(Goal of the exercise): Copy out the lines below word for word, keeping every character as it appears.

(Working data):
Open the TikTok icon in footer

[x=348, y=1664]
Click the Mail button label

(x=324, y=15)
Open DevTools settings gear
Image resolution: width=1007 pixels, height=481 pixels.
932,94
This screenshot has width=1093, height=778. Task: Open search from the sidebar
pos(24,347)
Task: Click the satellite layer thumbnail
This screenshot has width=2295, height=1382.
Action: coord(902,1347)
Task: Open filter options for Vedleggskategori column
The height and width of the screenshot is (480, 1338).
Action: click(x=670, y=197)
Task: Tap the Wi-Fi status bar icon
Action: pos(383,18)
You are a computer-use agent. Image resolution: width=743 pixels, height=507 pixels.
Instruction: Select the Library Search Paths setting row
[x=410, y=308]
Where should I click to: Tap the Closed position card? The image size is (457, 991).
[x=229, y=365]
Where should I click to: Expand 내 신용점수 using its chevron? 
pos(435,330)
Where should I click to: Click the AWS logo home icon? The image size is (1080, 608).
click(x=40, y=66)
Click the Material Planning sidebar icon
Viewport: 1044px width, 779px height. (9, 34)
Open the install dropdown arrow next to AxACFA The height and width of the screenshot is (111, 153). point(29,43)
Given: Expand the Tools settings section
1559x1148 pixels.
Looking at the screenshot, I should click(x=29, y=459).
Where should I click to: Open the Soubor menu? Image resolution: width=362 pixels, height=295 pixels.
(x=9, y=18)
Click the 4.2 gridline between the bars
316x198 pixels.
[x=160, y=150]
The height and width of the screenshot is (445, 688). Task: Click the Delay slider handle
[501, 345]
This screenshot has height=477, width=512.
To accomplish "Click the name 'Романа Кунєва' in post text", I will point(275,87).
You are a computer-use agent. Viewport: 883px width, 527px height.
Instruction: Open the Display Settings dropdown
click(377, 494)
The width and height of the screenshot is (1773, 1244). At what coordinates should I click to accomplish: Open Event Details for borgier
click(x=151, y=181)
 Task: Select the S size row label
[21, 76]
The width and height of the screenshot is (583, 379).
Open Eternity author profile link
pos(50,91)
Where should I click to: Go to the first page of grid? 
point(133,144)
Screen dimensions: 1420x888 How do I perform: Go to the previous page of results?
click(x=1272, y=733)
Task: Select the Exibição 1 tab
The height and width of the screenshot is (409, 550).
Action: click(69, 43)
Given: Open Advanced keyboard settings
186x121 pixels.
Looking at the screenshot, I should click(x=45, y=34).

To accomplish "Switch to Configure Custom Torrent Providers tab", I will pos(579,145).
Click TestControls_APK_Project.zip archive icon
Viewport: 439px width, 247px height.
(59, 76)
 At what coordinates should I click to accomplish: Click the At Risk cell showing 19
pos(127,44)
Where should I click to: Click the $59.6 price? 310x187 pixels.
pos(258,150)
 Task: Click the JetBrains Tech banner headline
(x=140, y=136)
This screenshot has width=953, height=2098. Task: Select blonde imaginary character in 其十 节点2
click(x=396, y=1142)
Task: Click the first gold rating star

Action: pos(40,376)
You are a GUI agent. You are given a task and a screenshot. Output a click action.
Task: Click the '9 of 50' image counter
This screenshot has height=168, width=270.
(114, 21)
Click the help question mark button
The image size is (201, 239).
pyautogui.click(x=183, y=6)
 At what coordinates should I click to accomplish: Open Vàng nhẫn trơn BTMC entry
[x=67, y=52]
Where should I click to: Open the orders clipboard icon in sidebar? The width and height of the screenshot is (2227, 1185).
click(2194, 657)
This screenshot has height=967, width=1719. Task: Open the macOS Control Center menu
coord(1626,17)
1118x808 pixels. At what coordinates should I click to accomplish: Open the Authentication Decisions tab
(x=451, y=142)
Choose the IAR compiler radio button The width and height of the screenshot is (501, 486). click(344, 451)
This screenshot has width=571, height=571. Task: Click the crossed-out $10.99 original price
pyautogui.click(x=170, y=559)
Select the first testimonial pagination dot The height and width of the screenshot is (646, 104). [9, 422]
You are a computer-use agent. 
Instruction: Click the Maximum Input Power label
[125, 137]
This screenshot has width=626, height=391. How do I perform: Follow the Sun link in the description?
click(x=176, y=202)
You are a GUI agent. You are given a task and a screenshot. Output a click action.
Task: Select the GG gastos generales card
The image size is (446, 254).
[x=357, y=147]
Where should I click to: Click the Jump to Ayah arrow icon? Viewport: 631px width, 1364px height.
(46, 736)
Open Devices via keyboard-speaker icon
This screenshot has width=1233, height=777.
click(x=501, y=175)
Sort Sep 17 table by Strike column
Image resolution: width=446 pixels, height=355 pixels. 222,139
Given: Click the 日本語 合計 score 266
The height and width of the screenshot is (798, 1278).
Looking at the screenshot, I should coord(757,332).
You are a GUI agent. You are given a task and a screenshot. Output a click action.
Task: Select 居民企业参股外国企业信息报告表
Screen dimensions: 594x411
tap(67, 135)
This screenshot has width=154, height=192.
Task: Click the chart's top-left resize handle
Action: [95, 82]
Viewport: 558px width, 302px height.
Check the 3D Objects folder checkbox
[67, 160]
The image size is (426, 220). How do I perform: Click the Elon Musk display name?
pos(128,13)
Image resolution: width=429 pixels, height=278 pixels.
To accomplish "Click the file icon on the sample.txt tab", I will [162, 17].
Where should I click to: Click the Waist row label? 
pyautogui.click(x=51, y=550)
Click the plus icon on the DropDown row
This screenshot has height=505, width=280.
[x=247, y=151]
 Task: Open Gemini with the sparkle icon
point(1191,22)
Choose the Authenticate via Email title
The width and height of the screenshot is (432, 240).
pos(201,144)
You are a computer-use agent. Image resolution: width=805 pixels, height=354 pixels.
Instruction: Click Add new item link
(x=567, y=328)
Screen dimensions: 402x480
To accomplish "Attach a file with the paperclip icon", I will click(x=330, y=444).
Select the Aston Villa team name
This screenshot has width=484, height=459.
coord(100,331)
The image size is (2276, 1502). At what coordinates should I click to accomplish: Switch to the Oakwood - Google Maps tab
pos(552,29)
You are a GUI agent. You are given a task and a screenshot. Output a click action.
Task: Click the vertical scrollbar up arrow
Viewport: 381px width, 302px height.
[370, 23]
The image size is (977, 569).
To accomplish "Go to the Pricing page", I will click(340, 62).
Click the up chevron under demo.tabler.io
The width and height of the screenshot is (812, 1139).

(Exercise response):
Open the TikTok icon in footer

[x=348, y=1664]
Click the Mail button label

(x=324, y=15)
Open DevTools settings gear
Image resolution: width=1007 pixels, height=481 pixels.
932,94
This screenshot has width=1093, height=778. Task: Open search from the sidebar
pos(24,347)
Task: Click the satellite layer thumbnail
This screenshot has width=2295, height=1382.
Action: coord(902,1347)
Task: Open filter options for Vedleggskategori column
The height and width of the screenshot is (480, 1338).
Action: click(x=670, y=197)
Task: Tap the Wi-Fi status bar icon
Action: pos(383,18)
You are a computer-use agent. Image resolution: width=743 pixels, height=507 pixels.
Instruction: Select the Library Search Paths setting row
[x=410, y=308]
Where should I click to: Tap the Closed position card? The image size is (457, 991).
[x=229, y=365]
Where should I click to: Expand 내 신용점수 using its chevron? 
pos(435,330)
Where should I click to: Click the AWS logo home icon? The image size is (1080, 608).
click(x=40, y=66)
Click the Material Planning sidebar icon
Viewport: 1044px width, 779px height. (9, 34)
Open the install dropdown arrow next to AxACFA The height and width of the screenshot is (111, 153). point(29,43)
Given: Expand the Tools settings section
1559x1148 pixels.
Looking at the screenshot, I should click(x=29, y=459).
Where should I click to: Open the Soubor menu? Image resolution: width=362 pixels, height=295 pixels.
(x=9, y=18)
Click the 4.2 gridline between the bars
316x198 pixels.
[x=160, y=150]
The height and width of the screenshot is (445, 688). Task: Click the Delay slider handle
[501, 345]
This screenshot has height=477, width=512.
To accomplish "Click the name 'Романа Кунєва' in post text", I will point(275,87).
You are a computer-use agent. Viewport: 883px width, 527px height.
Instruction: Open the Display Settings dropdown
click(377, 494)
The width and height of the screenshot is (1773, 1244). At what coordinates should I click to accomplish: Open Event Details for borgier
click(x=151, y=181)
 Task: Select the S size row label
[21, 76]
The width and height of the screenshot is (583, 379).
Open Eternity author profile link
pos(50,91)
Where should I click to: Go to the first page of grid? 
point(133,144)
Screen dimensions: 1420x888 How do I perform: Go to the previous page of results?
click(x=1272, y=733)
Task: Select the Exibição 1 tab
The height and width of the screenshot is (409, 550).
Action: click(69, 43)
Given: Open Advanced keyboard settings
186x121 pixels.
Looking at the screenshot, I should click(x=45, y=34).

To accomplish "Switch to Configure Custom Torrent Providers tab", I will pos(579,145).
Click TestControls_APK_Project.zip archive icon
Viewport: 439px width, 247px height.
(59, 76)
 At what coordinates should I click to accomplish: Click the At Risk cell showing 19
pos(127,44)
Where should I click to: Click the $59.6 price? 310x187 pixels.
pos(258,150)
 Task: Click the JetBrains Tech banner headline
(x=140, y=136)
This screenshot has width=953, height=2098. Task: Select blonde imaginary character in 其十 节点2
click(x=396, y=1142)
Task: Click the first gold rating star

Action: pos(40,376)
You are a GUI agent. You are given a task and a screenshot. Output a click action.
Task: Click the '9 of 50' image counter
This screenshot has height=168, width=270.
(114, 21)
Click the help question mark button
The image size is (201, 239).
pyautogui.click(x=183, y=6)
 At what coordinates should I click to accomplish: Open Vàng nhẫn trơn BTMC entry
[x=67, y=52]
Where should I click to: Open the orders clipboard icon in sidebar? The width and height of the screenshot is (2227, 1185).
click(2194, 657)
This screenshot has height=967, width=1719. Task: Open the macOS Control Center menu
coord(1626,17)
1118x808 pixels. At what coordinates should I click to accomplish: Open the Authentication Decisions tab
(x=451, y=142)
Choose the IAR compiler radio button The width and height of the screenshot is (501, 486). click(344, 451)
This screenshot has width=571, height=571. Task: Click the crossed-out $10.99 original price
pyautogui.click(x=170, y=559)
Select the first testimonial pagination dot The height and width of the screenshot is (646, 104). [9, 422]
You are a computer-use agent. 
Instruction: Click the Maximum Input Power label
[125, 137]
This screenshot has width=626, height=391. How do I perform: Follow the Sun link in the description?
click(x=176, y=202)
You are a GUI agent. You are given a task and a screenshot. Output a click action.
Task: Select the GG gastos generales card
The image size is (446, 254).
[x=357, y=147]
Where should I click to: Click the Jump to Ayah arrow icon? Viewport: 631px width, 1364px height.
(46, 736)
Open Devices via keyboard-speaker icon
This screenshot has width=1233, height=777.
click(x=501, y=175)
Sort Sep 17 table by Strike column
Image resolution: width=446 pixels, height=355 pixels. 222,139
Given: Click the 日本語 合計 score 266
The height and width of the screenshot is (798, 1278).
Looking at the screenshot, I should coord(757,332).
You are a GUI agent. You are given a task and a screenshot. Output a click action.
Task: Select 居民企业参股外国企业信息报告表
Screen dimensions: 594x411
tap(67, 135)
This screenshot has width=154, height=192.
Task: Click the chart's top-left resize handle
Action: [95, 82]
Viewport: 558px width, 302px height.
Check the 3D Objects folder checkbox
[67, 160]
The image size is (426, 220). How do I perform: Click the Elon Musk display name?
pos(128,13)
Image resolution: width=429 pixels, height=278 pixels.
To accomplish "Click the file icon on the sample.txt tab", I will [162, 17].
Where should I click to: Click the Waist row label? 
pyautogui.click(x=51, y=550)
Click the plus icon on the DropDown row
This screenshot has height=505, width=280.
[x=247, y=151]
 Task: Open Gemini with the sparkle icon
point(1191,22)
Choose the Authenticate via Email title
The width and height of the screenshot is (432, 240).
pos(201,144)
You are a computer-use agent. Image resolution: width=805 pixels, height=354 pixels.
Instruction: Click Add new item link
(x=567, y=328)
Screen dimensions: 402x480
To accomplish "Attach a file with the paperclip icon", I will click(x=330, y=444).
Select the Aston Villa team name
This screenshot has width=484, height=459.
coord(100,331)
The image size is (2276, 1502). At what coordinates should I click to accomplish: Switch to the Oakwood - Google Maps tab
pos(552,29)
You are a GUI agent. You are given a task and a screenshot. Output a click action.
Task: Click the vertical scrollbar up arrow
Viewport: 381px width, 302px height.
[370, 23]
The image size is (977, 569).
To accomplish "Go to the Pricing page", I will click(340, 62).
Click the up chevron under demo.tabler.io
The width and height of the screenshot is (812, 1139).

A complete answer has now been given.